[INPUT FOR THIS TASK]
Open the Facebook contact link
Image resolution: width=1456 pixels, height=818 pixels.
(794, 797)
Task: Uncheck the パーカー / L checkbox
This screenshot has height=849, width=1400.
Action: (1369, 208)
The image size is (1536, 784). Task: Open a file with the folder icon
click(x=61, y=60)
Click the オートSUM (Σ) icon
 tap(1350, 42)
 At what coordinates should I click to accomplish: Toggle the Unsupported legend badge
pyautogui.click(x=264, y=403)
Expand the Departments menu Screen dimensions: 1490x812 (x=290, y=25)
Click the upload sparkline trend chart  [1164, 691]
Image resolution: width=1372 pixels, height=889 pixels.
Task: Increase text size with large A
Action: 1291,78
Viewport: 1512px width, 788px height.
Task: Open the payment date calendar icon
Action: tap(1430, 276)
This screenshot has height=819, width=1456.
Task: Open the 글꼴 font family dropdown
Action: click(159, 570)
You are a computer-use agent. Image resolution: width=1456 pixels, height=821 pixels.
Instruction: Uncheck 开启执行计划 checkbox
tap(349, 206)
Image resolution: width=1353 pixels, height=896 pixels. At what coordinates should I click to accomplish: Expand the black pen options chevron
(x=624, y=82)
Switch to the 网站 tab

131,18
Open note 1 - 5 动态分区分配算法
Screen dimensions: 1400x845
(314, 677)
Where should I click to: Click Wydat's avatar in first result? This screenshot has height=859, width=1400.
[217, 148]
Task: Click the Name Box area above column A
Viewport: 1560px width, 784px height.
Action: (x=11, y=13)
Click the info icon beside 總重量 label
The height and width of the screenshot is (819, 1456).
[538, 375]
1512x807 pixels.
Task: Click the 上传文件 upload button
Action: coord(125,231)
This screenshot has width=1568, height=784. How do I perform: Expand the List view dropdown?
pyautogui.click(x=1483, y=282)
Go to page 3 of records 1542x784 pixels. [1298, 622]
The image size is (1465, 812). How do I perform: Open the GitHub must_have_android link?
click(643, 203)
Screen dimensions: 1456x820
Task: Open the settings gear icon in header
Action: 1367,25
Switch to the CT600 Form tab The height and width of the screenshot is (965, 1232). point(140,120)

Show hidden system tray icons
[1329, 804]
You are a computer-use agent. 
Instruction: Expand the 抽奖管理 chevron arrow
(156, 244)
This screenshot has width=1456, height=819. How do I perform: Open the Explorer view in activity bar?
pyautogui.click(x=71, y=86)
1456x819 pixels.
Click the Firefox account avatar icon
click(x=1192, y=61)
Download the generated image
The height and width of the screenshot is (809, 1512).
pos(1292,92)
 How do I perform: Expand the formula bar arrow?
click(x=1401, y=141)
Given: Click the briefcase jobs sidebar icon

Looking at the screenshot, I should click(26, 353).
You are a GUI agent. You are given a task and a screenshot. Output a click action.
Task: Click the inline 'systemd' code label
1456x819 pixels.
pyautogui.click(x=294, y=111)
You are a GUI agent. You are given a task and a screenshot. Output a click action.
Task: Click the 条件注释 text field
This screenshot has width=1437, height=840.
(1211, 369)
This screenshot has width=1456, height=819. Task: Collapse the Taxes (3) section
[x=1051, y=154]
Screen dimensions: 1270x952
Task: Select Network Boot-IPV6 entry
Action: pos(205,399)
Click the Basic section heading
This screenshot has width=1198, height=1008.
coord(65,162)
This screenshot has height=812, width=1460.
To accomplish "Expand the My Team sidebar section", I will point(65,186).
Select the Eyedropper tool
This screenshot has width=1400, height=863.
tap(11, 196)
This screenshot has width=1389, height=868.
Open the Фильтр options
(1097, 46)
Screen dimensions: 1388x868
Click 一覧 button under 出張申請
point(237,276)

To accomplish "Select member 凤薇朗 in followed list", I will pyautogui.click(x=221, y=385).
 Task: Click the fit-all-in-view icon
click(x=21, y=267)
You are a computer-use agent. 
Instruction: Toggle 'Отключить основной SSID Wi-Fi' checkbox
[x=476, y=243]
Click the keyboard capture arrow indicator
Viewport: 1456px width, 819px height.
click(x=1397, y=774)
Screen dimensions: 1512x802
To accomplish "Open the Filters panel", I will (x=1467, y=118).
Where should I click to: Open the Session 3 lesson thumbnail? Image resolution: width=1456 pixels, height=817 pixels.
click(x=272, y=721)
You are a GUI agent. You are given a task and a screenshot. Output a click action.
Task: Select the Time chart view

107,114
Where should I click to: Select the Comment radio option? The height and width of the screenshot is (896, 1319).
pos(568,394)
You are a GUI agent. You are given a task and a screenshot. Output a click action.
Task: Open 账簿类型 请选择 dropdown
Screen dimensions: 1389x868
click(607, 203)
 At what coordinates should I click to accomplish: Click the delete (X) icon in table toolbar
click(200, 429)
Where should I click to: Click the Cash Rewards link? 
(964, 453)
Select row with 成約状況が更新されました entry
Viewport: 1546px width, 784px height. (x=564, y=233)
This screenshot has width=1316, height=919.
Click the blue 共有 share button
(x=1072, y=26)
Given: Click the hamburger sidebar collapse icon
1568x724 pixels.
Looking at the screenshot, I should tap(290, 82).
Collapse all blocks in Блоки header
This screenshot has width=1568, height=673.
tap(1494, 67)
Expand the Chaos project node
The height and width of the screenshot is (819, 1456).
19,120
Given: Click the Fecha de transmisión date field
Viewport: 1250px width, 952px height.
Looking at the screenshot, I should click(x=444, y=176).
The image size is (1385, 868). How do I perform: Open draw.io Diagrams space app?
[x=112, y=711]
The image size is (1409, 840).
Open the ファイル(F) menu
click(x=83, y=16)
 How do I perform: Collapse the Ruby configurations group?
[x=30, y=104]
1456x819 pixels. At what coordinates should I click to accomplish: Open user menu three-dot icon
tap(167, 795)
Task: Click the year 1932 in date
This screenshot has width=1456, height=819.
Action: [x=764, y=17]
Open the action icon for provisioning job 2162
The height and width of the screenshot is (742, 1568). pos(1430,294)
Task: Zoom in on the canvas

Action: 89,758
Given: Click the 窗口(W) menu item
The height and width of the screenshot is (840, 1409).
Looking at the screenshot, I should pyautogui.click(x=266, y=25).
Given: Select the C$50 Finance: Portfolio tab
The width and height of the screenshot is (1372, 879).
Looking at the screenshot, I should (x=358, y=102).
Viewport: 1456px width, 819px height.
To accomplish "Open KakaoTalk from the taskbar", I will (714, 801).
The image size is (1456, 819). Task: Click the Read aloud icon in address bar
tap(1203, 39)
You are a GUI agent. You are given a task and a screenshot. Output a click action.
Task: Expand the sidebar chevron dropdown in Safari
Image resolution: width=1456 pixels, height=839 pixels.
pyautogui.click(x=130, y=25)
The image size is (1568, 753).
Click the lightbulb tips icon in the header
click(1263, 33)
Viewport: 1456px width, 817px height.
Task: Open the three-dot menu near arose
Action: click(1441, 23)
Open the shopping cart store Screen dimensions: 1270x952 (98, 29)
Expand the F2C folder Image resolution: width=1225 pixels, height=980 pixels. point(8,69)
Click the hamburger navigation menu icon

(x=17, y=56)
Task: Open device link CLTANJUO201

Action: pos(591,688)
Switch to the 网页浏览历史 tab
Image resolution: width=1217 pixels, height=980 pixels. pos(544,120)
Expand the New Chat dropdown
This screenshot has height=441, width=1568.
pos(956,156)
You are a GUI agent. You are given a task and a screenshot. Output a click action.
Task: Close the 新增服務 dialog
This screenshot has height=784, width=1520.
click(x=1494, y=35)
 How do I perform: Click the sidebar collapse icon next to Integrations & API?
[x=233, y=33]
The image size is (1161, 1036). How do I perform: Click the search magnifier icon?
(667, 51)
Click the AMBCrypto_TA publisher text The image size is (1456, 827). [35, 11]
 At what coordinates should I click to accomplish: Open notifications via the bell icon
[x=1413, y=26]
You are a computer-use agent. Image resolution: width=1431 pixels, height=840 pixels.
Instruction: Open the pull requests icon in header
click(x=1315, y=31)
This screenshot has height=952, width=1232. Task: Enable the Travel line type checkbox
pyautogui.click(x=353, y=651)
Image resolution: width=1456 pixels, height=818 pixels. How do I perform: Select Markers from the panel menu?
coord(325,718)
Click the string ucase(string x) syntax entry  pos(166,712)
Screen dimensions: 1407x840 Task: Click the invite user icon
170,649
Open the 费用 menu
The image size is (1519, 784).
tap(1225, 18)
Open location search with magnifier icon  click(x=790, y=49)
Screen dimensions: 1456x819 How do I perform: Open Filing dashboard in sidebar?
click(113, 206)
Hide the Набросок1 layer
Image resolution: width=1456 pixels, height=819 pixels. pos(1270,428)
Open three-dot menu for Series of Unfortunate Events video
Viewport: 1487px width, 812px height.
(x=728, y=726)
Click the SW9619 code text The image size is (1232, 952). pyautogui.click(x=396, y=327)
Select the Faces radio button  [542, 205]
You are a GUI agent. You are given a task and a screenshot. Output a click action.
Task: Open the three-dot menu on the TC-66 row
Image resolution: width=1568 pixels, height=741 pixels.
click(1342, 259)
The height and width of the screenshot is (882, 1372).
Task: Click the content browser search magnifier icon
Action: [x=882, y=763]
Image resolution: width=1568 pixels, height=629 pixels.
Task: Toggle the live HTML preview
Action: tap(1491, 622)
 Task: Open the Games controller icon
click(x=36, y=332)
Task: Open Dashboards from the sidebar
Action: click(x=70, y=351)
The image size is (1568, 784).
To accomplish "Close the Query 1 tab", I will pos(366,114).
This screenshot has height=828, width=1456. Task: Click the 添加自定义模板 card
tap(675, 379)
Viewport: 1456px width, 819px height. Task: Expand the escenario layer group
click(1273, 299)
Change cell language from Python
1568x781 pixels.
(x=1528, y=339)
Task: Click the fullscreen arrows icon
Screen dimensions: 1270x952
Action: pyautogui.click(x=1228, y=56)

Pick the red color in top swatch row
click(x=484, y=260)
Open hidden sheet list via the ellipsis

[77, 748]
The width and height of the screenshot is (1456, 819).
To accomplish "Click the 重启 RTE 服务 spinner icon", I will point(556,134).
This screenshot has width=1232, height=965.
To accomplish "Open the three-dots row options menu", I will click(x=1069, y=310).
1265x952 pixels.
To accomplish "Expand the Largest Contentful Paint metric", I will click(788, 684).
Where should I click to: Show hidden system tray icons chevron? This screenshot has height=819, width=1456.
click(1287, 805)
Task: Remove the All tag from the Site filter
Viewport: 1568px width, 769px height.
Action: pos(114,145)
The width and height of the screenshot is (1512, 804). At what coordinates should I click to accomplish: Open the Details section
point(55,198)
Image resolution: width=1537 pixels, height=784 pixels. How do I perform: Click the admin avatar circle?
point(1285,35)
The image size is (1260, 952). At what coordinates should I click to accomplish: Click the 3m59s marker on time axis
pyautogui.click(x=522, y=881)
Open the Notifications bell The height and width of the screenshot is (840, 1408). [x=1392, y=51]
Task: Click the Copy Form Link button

[WHAT IS NEEDED]
Within the listing above, copy each line that has the string "label".

[EXERCISE ANSWER]
Click the info icon beside 總重量 label
Task: Click the inline 'systemd' code label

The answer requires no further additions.